Nowadays mine ventilation software is widely used for ventilation network analysis and calculation. Common and commercial software packages, like VNETPC and MINE FIRE by Mine Ventilation Associates (MVA) (15), ICAMPS MineVent by Ohio Automation (16), VUMA by Bluhm Burton Engineering (17) and VENTSIM Visual by Chasm Consulting (18) as well as the MULTIFLUX Software (non-commercial) by the University of Reno (19), are designed to model and simulate compressible ventilation models, airflows, pressures, thermodynamic properties and some of them additionally contaminants, automated natural ventilation pressure, transient flow processes, financials and fire. The calculations are based on the iterative Hardy-Cross-Method, which allows the calculation of airflows in a model by progressively adjusting the airflow values until the estimation error is within acceptable limits. The software solutions are mainly used for planning purposes (20). New developments also allow the integration of live sensor data (see Stewart/Aminossadati/Kizil, pp. 356 to 363 in this journal), which offers new opportunities in the field of dynamic simulation and predictive analytics.

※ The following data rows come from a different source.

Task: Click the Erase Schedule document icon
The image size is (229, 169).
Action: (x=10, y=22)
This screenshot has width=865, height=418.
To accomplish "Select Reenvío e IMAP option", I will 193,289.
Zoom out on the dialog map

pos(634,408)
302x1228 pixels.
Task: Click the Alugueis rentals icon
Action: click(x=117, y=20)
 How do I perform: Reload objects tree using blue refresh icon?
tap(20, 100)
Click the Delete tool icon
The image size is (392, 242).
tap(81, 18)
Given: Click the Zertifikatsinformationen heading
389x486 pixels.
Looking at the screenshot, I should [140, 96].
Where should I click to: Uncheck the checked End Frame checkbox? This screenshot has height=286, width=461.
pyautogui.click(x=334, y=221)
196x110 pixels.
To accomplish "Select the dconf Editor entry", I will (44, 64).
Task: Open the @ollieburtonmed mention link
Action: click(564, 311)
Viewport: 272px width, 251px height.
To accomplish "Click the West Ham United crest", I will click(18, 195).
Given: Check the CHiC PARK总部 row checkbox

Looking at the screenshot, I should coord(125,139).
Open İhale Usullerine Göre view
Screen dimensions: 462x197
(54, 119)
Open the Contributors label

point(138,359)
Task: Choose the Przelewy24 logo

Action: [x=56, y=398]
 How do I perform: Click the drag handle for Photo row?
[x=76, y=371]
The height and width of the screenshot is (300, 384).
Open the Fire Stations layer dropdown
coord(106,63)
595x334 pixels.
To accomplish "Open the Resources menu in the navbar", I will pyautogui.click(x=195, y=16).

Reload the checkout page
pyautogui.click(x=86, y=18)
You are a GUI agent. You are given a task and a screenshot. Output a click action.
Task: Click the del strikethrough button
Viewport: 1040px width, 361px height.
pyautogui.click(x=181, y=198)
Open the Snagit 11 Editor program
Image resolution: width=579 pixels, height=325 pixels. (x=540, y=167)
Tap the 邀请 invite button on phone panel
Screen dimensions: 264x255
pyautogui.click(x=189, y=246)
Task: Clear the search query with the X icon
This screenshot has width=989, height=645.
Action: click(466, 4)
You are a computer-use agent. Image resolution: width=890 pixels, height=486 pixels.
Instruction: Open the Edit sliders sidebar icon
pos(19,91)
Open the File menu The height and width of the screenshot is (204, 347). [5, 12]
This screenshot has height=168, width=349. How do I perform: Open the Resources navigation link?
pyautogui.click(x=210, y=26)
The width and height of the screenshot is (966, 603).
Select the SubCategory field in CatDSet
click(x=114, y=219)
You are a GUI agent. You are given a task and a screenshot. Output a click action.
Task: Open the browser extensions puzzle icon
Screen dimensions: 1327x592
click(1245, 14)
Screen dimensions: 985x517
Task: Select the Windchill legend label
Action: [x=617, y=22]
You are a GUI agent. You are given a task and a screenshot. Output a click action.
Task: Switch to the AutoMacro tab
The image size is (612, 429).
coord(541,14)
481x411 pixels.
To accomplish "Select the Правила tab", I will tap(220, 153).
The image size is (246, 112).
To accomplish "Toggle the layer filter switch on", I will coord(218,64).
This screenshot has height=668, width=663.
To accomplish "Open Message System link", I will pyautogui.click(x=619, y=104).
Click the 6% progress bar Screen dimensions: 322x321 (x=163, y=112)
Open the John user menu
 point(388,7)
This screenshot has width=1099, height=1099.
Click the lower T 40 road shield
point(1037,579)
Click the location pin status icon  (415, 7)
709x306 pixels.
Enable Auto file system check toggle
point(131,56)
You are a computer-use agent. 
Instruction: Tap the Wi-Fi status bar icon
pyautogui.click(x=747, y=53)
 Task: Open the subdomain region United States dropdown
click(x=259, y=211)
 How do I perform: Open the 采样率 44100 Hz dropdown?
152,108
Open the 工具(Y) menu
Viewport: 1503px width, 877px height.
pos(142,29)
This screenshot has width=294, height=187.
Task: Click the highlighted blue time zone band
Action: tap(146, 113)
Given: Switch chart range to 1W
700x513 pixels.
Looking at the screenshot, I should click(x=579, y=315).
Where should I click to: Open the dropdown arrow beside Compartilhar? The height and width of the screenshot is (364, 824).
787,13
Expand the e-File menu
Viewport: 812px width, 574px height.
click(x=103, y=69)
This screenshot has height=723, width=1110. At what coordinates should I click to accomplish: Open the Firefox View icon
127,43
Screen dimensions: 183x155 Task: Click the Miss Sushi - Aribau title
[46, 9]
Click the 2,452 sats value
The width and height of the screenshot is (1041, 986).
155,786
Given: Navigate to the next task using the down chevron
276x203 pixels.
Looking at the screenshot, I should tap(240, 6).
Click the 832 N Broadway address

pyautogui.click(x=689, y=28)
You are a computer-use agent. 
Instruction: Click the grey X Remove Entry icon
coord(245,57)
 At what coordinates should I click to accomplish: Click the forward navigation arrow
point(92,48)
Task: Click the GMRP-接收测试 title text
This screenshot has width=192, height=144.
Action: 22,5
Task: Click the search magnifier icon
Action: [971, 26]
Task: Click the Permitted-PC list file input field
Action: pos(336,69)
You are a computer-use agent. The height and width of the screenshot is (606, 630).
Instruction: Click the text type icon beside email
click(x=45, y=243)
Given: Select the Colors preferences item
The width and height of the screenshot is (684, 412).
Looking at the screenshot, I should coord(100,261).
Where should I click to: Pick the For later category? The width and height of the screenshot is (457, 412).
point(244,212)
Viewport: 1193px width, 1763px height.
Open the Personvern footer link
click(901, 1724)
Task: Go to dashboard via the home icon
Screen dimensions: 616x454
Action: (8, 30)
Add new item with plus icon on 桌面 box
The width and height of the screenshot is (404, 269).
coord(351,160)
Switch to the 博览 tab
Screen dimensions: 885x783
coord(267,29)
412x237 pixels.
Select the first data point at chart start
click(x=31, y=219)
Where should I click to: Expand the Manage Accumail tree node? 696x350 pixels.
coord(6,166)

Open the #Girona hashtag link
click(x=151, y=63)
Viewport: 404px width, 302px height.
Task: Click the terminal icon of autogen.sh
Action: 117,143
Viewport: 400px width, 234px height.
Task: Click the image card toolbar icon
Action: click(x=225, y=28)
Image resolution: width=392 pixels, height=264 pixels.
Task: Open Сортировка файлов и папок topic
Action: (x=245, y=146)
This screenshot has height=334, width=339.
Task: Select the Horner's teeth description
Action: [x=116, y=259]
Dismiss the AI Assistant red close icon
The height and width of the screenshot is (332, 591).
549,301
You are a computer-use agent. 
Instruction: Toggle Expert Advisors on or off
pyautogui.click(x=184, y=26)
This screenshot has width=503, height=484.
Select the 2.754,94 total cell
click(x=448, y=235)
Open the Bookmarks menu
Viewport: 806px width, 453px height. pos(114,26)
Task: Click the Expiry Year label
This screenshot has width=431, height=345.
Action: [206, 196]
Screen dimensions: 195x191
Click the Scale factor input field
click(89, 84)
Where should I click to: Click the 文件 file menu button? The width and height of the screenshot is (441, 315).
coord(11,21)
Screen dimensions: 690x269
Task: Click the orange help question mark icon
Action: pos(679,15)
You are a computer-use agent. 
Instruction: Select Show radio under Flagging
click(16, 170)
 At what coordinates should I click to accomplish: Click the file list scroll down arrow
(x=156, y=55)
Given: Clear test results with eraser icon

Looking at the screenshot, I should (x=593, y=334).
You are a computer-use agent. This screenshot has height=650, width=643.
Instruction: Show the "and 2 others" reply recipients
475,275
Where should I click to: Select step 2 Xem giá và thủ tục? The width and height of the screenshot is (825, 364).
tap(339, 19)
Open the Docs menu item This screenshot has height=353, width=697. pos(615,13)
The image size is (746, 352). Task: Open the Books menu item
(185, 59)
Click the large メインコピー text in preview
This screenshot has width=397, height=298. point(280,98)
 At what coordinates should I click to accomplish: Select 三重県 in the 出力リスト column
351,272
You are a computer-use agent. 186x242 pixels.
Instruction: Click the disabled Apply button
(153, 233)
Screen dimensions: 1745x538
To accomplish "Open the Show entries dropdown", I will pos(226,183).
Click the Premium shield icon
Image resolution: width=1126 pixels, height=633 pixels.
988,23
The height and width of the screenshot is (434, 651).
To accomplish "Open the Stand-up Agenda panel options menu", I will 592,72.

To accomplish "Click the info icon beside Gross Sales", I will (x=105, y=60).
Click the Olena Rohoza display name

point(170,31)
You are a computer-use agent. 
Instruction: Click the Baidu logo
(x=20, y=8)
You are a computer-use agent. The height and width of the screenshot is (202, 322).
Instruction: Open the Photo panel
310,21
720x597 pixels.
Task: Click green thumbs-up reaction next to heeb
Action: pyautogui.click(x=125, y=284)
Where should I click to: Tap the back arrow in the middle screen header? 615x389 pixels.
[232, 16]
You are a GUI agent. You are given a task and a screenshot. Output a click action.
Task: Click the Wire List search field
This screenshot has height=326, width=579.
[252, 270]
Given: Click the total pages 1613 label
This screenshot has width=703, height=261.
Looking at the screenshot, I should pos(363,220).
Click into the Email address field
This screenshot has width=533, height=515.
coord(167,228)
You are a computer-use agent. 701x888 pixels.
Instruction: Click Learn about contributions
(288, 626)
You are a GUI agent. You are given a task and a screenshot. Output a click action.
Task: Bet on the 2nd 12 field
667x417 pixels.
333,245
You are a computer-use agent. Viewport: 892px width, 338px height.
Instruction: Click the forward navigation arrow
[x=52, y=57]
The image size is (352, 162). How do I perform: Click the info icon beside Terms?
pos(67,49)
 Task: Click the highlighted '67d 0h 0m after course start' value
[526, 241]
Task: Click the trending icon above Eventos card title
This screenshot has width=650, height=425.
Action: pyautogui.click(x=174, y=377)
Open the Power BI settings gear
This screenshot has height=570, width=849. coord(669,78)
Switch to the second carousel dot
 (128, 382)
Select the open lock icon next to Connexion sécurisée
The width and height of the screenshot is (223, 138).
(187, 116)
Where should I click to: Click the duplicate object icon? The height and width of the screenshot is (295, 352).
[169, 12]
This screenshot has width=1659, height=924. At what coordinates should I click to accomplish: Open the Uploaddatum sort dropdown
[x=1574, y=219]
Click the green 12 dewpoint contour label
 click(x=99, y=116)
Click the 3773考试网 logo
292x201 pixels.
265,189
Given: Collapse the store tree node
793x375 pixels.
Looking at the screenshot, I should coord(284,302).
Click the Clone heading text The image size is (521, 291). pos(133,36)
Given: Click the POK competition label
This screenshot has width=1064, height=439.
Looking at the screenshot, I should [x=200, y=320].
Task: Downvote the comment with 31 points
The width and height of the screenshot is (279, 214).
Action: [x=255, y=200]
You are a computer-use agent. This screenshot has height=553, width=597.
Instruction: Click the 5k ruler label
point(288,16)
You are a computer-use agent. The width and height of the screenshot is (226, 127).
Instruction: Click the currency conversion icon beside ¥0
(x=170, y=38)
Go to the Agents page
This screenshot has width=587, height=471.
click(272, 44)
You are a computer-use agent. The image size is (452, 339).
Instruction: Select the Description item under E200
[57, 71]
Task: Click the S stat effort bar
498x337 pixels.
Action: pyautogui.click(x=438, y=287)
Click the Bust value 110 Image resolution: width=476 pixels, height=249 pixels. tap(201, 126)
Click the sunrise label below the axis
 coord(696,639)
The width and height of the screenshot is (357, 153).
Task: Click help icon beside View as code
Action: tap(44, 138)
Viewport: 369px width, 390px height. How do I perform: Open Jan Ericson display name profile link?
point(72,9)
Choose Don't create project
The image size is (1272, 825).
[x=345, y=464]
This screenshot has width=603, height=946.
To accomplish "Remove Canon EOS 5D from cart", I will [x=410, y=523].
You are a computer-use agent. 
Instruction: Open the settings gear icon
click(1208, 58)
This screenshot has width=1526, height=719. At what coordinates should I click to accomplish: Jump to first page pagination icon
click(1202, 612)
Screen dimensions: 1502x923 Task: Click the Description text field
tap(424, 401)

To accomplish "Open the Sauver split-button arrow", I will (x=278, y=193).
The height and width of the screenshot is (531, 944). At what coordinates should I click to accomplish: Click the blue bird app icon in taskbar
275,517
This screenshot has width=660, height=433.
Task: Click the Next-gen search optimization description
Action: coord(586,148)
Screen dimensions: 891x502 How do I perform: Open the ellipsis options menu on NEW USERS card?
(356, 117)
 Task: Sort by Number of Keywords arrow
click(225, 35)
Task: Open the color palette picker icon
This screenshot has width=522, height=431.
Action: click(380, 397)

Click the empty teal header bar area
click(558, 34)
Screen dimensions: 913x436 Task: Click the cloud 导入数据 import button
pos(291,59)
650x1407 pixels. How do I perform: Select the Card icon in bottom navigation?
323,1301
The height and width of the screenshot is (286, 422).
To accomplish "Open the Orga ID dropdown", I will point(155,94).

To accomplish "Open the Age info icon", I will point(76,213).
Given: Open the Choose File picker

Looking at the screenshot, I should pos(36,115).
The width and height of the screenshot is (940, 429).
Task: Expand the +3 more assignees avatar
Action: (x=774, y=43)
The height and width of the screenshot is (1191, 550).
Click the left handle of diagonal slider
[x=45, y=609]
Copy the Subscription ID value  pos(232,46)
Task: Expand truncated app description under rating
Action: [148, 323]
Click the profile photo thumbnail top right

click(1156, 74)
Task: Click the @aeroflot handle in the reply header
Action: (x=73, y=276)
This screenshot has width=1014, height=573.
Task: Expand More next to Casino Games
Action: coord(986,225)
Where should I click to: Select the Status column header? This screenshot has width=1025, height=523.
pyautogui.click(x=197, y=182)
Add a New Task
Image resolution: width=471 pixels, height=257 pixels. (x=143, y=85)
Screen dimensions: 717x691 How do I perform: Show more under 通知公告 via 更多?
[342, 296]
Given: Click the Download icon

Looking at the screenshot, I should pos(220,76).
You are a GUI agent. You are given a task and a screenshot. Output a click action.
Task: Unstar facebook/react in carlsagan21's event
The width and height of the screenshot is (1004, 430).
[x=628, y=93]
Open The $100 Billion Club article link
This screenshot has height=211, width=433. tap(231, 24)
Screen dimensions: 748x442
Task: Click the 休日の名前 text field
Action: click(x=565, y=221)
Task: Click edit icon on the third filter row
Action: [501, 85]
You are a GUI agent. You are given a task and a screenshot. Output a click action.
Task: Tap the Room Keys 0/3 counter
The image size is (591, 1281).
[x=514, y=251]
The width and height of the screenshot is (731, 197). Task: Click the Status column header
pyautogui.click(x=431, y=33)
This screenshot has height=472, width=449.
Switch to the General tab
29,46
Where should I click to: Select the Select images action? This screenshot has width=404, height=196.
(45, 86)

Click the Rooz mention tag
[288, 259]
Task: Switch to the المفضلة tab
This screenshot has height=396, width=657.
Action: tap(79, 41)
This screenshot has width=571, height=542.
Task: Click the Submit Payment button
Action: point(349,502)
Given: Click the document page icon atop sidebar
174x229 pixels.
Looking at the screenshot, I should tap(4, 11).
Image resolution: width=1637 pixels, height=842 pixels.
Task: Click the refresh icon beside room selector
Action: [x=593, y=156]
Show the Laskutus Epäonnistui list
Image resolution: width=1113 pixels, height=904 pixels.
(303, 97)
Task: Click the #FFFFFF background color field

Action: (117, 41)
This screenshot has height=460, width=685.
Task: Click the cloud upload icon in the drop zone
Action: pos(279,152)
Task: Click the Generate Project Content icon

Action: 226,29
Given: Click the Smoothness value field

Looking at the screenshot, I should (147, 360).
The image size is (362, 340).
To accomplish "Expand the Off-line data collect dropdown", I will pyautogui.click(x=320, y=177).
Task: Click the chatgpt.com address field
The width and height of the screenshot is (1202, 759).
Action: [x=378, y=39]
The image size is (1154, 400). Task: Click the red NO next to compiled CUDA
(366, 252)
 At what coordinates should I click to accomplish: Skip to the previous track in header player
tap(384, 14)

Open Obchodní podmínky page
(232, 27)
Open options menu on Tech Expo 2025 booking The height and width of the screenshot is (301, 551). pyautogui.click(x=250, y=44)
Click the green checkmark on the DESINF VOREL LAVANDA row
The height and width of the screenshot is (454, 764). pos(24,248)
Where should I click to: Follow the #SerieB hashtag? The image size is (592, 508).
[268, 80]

2.2  Computational fluid dynamics (CFD)

For analyzing fluid dynamics related to the face ventilation by considering the properties (i. a. pressure, temperature, velocity, density) of the gases involved, the mathematical models required cannot be solved analytically. Therefore, computational fluid dynamics (CFD) is used for analysis. In CFD the Navier-Stokes-equations, which describe the relationship between velocity, pressure, temperature and density of a fluid, are solved numerically. Additional simplifications are made and constraints put on by boundary conditions. The flow domain itself is divided into a pattern of regular or irregular smaller volume elements (discretization), namely a mesh or grid. The fluid flow equations are then solved iteratively for each of these volumes elements. CFD simulations can incorporate multiple phase flow and dispersion as well as particle transport. For multiple continuous fluids simultaneously existing in a medium the Euler-Euler model is used, which utilizes the concept of phase fractions per volume (21, 22). CFD simulations can be performed for a steady state, e. g. a constant velocity field, or time dependent (transient). A good example for transient simulations is the dispersion and transport of gases.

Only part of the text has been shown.